Is Financial Assistance Provided? Truck driver schools are comparable to colleges and other vocational or trade schools when it comes to loans and other forms of financial assistance being offered. Find out if the schools you are evaluating have a financial assistance department, or at a minimum someone who can help you get through the options and forms that need to be submitted in Headland AL.

Why Did You Decide to Be a Trucker?

When getting ready to interview for a Trucking position, it's helpful to consider questions you may be asked. Among the questions that recruiters often ask truck driving applicants is "What made you select trucking as a profession?". What the interviewer is trying to discover is not merely the personal reasons you might have for becoming a truck driver, but also what characteristics and skills you possess that make you exceptional at what you do. You will probably be asked questions pertaining exclusively to trucking, in addition to a significant number of general interview questions, so you should organize several approaches about how you want to answer them. Because there are several variables that go into choosing a career, you can answer this fundamental question in a variety of ways. When formulating an answer, try to include the reasons the profession appeals to you along with the talents you have that make you an outstanding truck driver and the ideal candidate for the position. Don't make an effort to memorize an answer, but take down some ideas and anecdotes that relate to your own experiences and strengths. Going over sample responses can help you to develop your own thoughts, and inspire ideas of what to discuss to impress the interviewer.

Pick the Best Trucking School Headland AL

tanker truck driving in {Headland ALSelecting the appropriate truck driving school is an essential first step to launching your new occupation as a long distance or local truck driver. The skill sets taught at school will be those that forge a new career behind the wheel. There are several options offered and understanding them is critical to a new driver’s success.

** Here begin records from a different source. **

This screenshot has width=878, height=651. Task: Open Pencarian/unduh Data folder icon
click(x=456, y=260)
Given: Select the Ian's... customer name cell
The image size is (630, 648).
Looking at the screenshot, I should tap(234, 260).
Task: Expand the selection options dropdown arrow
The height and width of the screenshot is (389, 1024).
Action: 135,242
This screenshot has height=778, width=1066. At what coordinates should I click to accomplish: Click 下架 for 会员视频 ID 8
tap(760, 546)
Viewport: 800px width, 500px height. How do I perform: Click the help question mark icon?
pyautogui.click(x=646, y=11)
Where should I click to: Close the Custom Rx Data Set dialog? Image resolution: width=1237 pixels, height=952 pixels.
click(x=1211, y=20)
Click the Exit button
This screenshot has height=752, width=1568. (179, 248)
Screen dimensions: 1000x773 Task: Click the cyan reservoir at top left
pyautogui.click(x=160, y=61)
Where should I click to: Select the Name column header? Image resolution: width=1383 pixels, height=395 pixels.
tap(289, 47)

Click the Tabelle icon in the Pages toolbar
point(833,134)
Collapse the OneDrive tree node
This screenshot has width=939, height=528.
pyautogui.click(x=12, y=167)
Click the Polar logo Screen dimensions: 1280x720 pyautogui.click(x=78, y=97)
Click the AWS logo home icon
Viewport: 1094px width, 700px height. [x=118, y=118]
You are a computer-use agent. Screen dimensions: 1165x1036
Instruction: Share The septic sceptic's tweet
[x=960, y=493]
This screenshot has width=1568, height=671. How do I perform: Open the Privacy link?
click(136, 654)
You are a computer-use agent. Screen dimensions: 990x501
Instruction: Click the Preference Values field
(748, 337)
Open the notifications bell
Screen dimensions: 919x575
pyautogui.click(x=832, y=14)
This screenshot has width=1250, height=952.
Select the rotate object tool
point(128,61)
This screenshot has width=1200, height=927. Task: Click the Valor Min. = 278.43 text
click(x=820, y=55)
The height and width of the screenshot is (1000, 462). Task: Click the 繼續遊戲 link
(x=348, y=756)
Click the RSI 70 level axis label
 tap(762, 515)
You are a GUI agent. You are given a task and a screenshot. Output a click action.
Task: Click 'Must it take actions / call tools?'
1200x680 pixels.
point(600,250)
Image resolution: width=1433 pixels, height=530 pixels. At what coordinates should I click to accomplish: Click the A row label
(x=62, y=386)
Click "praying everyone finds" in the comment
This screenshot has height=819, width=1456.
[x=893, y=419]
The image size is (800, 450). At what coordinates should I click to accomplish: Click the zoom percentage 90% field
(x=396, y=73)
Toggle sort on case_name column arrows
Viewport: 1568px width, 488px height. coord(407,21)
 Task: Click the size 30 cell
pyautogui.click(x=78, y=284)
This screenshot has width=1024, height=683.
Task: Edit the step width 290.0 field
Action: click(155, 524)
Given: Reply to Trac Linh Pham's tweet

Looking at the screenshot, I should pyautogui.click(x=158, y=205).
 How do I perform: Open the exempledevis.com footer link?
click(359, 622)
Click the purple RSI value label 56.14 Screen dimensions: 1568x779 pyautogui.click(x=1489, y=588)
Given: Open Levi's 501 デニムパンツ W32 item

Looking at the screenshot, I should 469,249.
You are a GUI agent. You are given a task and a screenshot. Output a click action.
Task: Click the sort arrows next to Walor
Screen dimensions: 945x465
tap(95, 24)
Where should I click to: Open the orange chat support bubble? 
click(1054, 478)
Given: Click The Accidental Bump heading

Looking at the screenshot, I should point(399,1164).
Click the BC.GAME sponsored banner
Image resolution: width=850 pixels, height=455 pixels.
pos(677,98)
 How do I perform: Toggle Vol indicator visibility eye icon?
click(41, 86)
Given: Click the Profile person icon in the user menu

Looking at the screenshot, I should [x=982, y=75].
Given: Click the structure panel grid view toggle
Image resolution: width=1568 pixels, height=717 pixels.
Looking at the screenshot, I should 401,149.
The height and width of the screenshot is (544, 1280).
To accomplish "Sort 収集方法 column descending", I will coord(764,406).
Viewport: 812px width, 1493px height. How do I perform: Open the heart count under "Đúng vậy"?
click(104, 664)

But first and foremost, you must get the appropriate training in order to operate a big commercial vehicle in a safe and professional fashion. If you are lacking cash or financing, you may need to think about a captive school. You will pay a lower or in some cases no tuition by agreeing to drive for their contracted carrier. Or you can select an independent school and have the the freedom to drive for the trucking firm of your choosing, or one of many associated with the school. It’s your decision. But regardless of how you obtain your training, you will in the near future be joining a profession that helps America move as a professional truck driver in Headland AL.

A Bit About Headland Alabama

Headland, Alabama

Headland is the largest city in Henry County, Alabama, United States. It is part of the Dothan, Alabama metropolitan area. At the 2010 census the population was 4,510,[3] up from 3,523 at the 2000 census. Ray Marler is the current mayor.

The Headland Public Square was laid off in 1871 by J.J. Head with a vision for a branch courthouse. Henry County voters decided in the 1879 and 1885 courthouse site elections not to locate a courthouse on the public square. Henry has been Alabama's only county with three courthouses at the same time.

Headland incorporated in 1884 with 26 white and 4 black petitioners. The railroad was built in 1893 along with the Seaboard Coast Line Railroad Depot. The depot was added to the National Register of Historic Places on September 4, 1980. It has since been disassembled.

Headland's "Spirit of the American Doughboy" statue was the first public statue in Henry County. It was erected on the square in 1926 as a tribute to the town's military dead. The square was paved in 1935.